Les outils collaboratifs de plus en plus friands d'intelligence artificielle

La période estivale a confirmé l'intérêt croissant des éditeurs de solutions collaboratives pour les technologies d'intelligence artificielle. Les ténors du domaine, qui avaient donné l'impulsion, sont aujourd'hui rejoints par des acteurs de plus petite taille.

Ainsi, Jamespot, l'un des spécialistes français du réseau social d'entreprise, a dévoilé fin juillet un agent conversationnel, baptisé Jbot, qu'il a développé à partir du framework de Recast.AI. Cette jeune pousse française, fondée en 2015, met son expertise du traitement automatique des langues au service de la fabrication de bots.

Appliqué au domaine du réseau social, l'enjeu est de simplifier et accélérer l'accès au savoir et à l'information métier. Le robot analyse la question posée par messagerie instantanée et y répond automatiquement.

L'utilisateur est assuré d'obtenir une réponse immédiate sans avoir besoin de solliciter ses collègues ou de faire appel au moteur de recherche à condition que le sujet ait déjà été traité. La rencontre des intelligences artificielle et collective est porteuse de nombreuses promesses.

La planification de réunions en mode automatique

De son côté, Microsoft continue ses emplettes destinées à sa plate-forme Office 365. Il a ainsi acquis au cours du mois d'août la start-up Genee, lancée deux ans plus tôt. Celle-ci développe un outil d'aide à la planification de réunions. Il se comporte comme un assistant virtuel. Mis en copie d'un courriel d'invitation, il se charge de trouver le meilleur créneau horaire et d'informer les participants.

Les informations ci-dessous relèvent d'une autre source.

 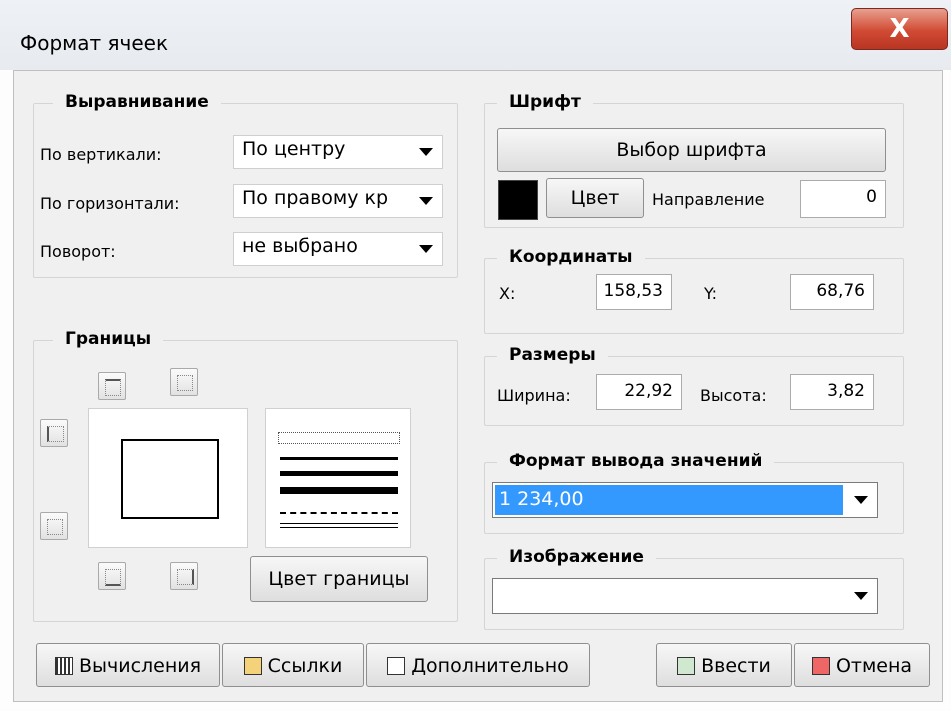 I want to click on borders-group-label: Границы, so click(x=108, y=339).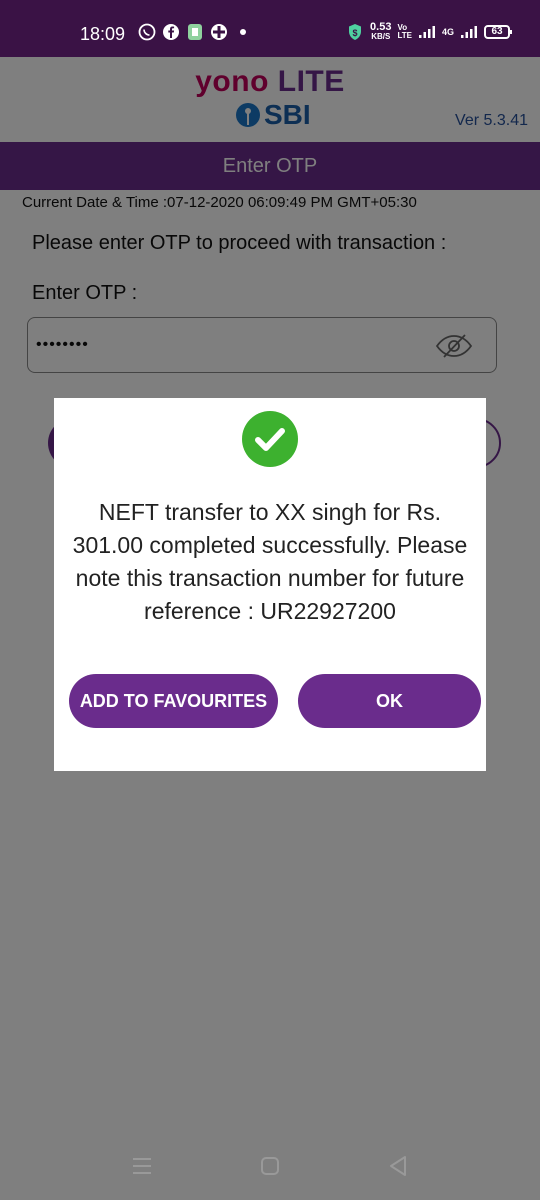  What do you see at coordinates (390, 701) in the screenshot?
I see `ok-button: OK` at bounding box center [390, 701].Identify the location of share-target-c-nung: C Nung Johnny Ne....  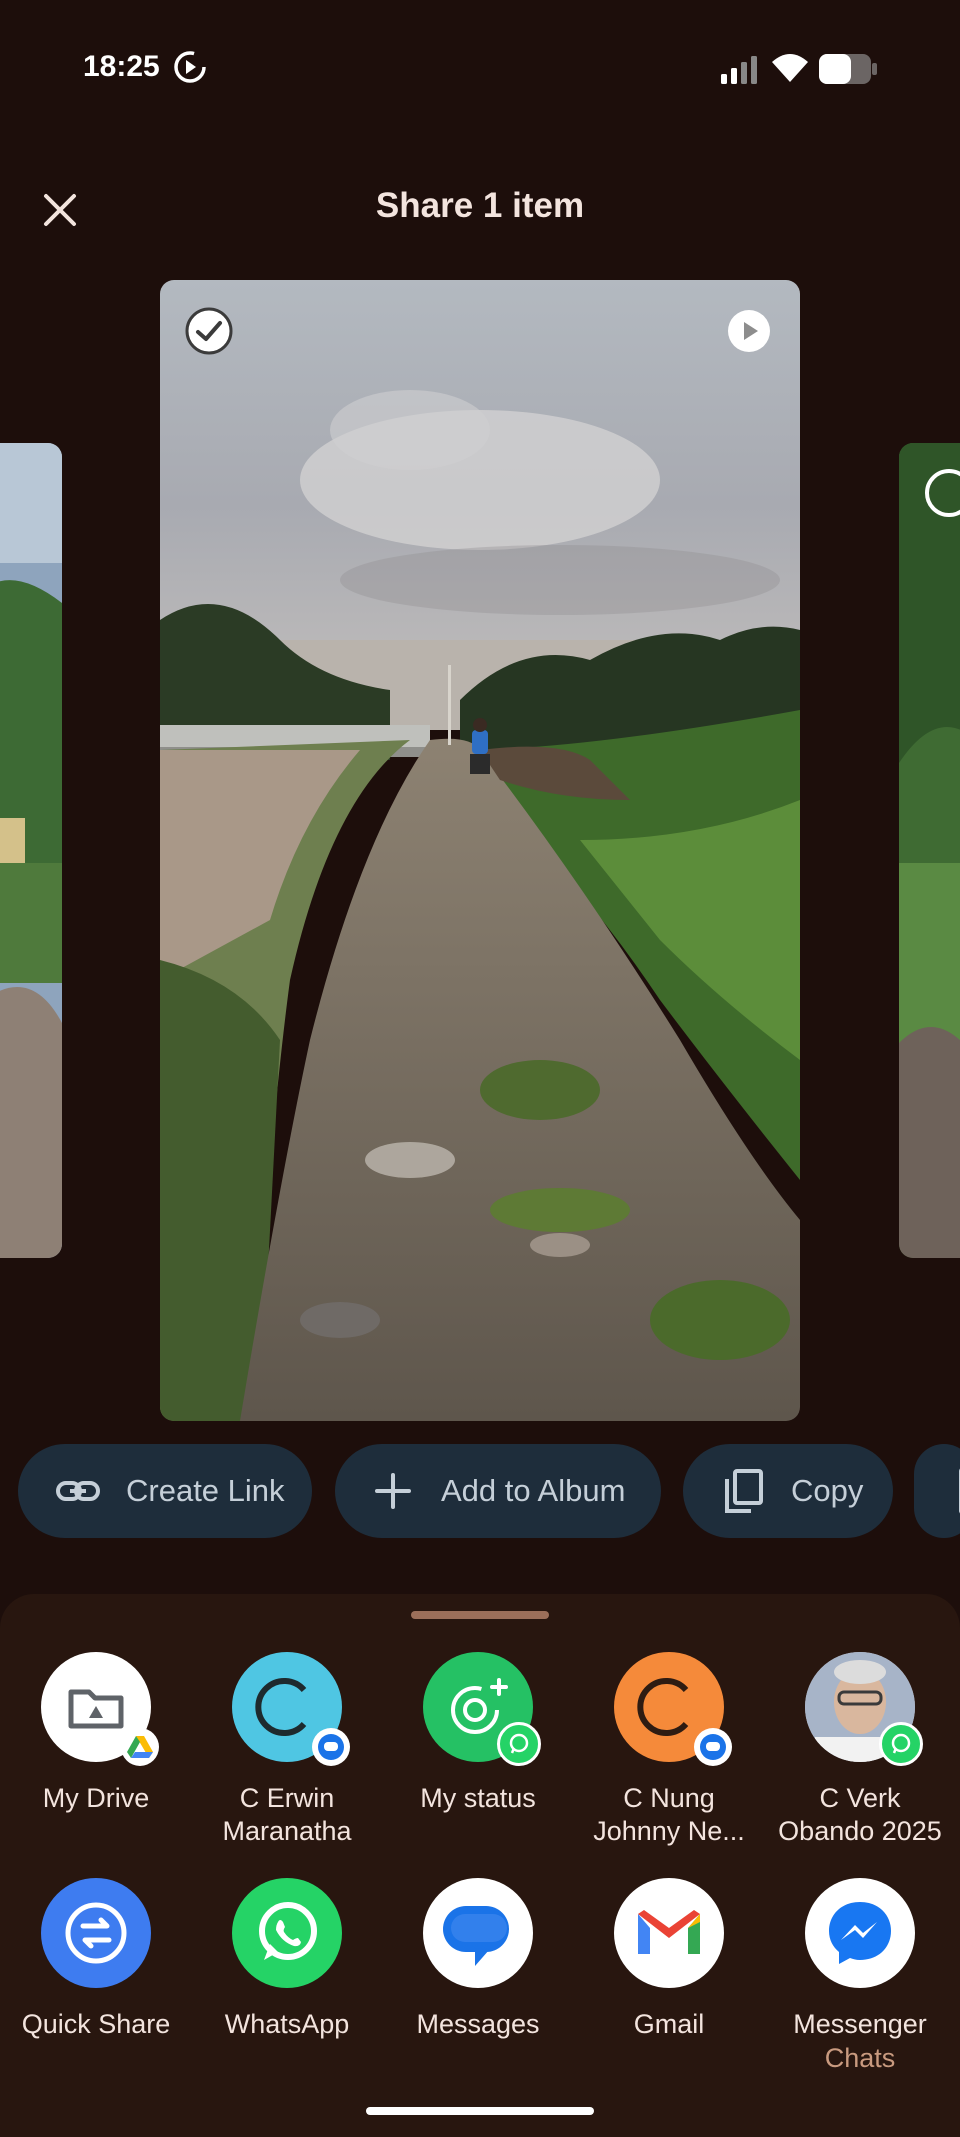
(669, 1750).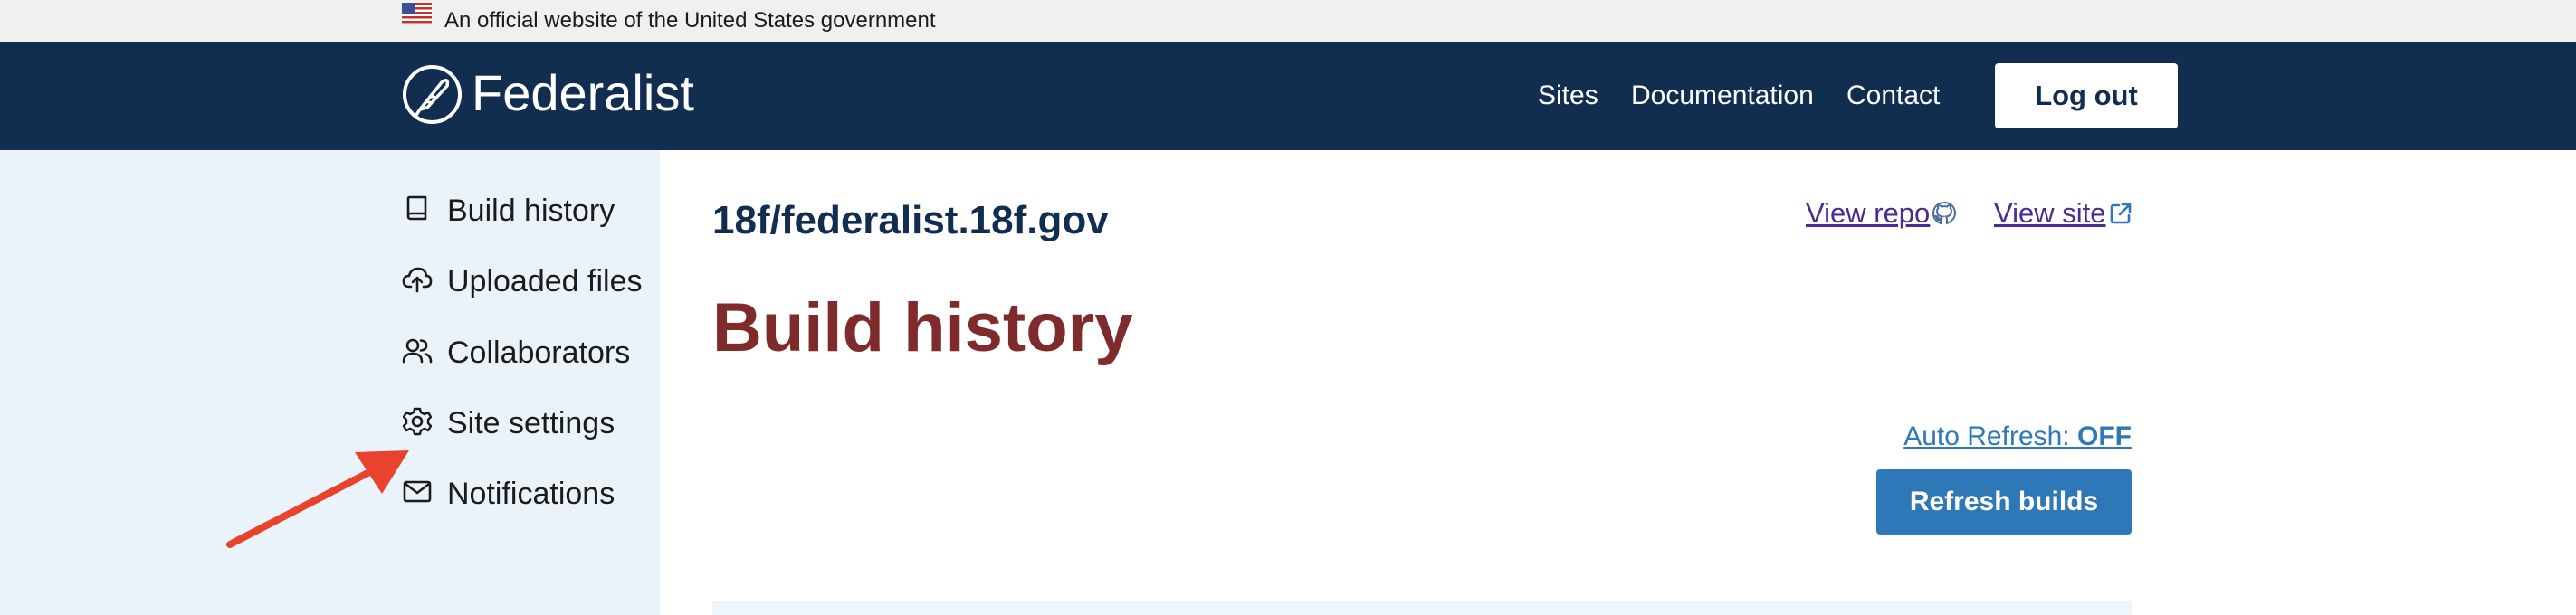 Image resolution: width=2576 pixels, height=615 pixels. I want to click on users-icon, so click(418, 351).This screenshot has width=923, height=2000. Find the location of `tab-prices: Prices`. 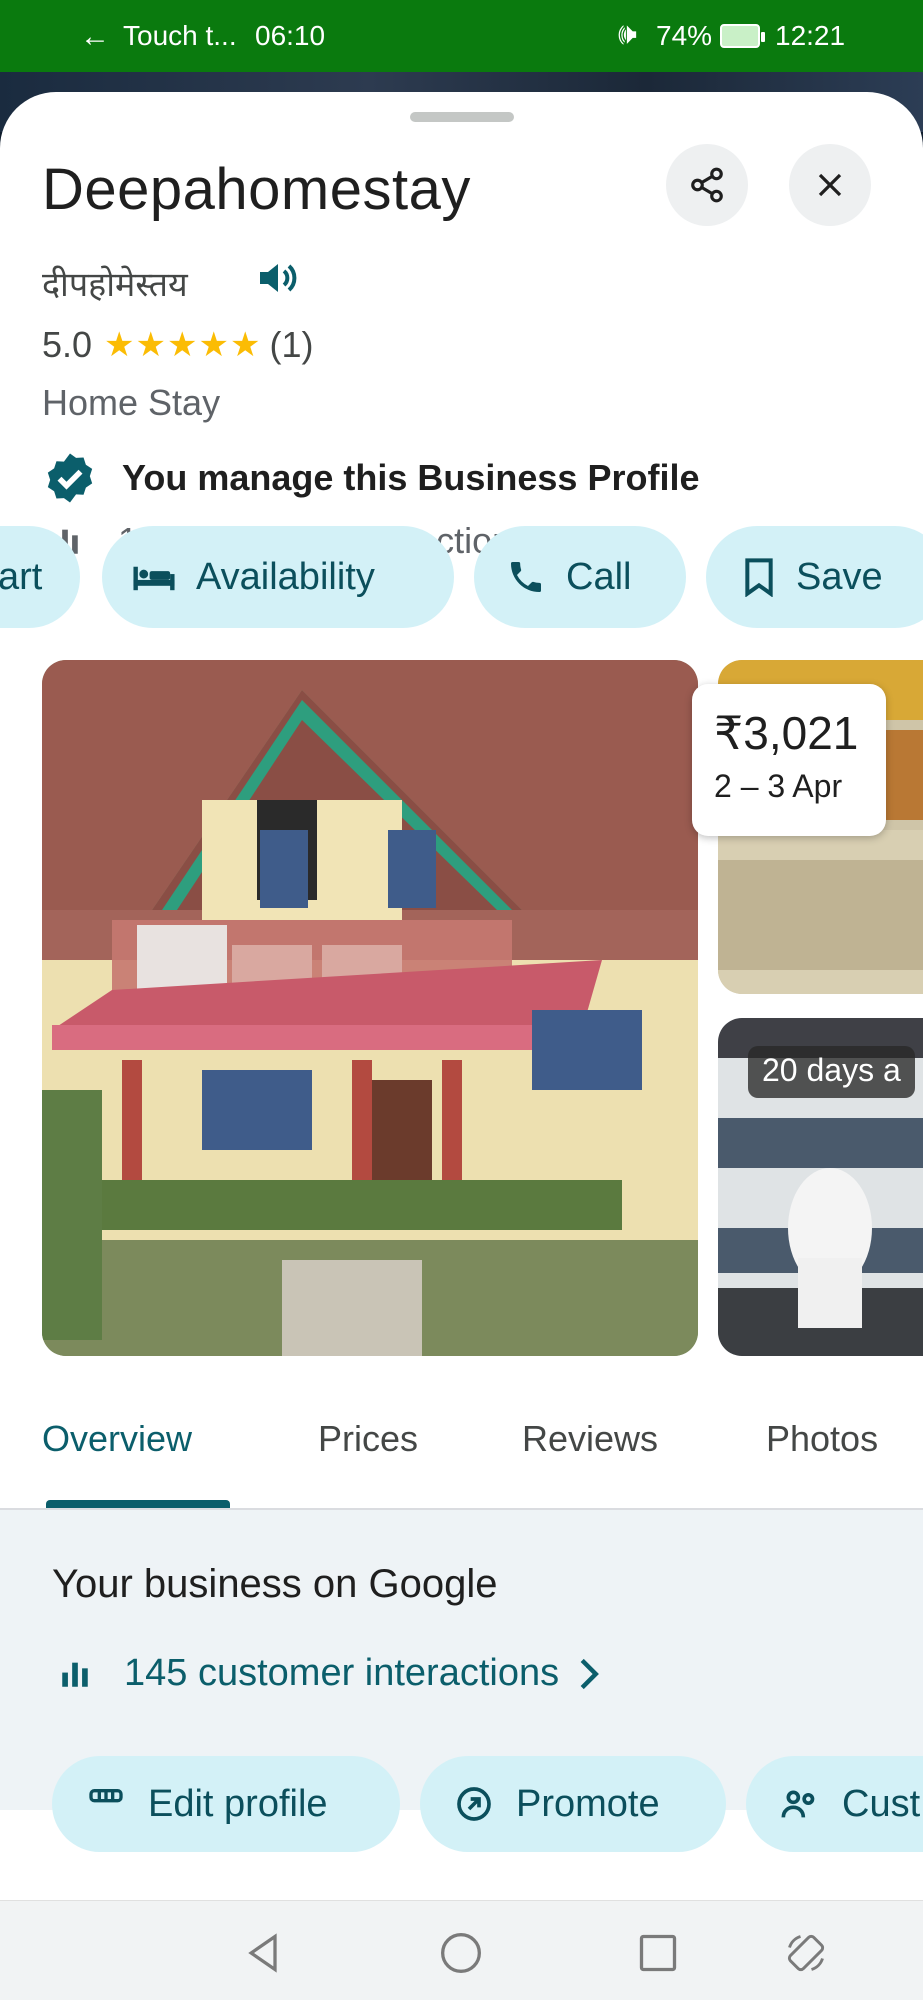

tab-prices: Prices is located at coordinates (368, 1439).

On devine le temps gagné en échanges d'e-mails dès lors qu'il faut concilier des agendas d'un grand nombre de personnes ou inviter celles dont les calendriers Outlook ne sont pas accessibles en ligne. Pour remplir sa mission le service associe des technologies de traitement automatique des langues, afin d'analyser l'objet de la réunion, et des algorithmes de prise de décision.

Pour sa part, Google, autre grand nom de la collaboration, a annoncé au coeur de l'été deux nouvelles API (actuellement en version bêta) qui mettent en œuvre l'apprentissage automatique et les réseaux de neurones : Cloud Natural Language et Cloud Speech.

La première mêle extraction d'entités nommées, analyse syntaxique et analyse de sentiments.  Elle n'est pour l'heure disponible qu'en trois langues : l'anglais, l'espagnol et le japonais. La seconde, solution de reconnaissance vocale, traite 80 langues. Ces services devraient se généraliser dans les outils collaboratifs, comme c'est aujourd'hui le cas pour les services de traduction automatique.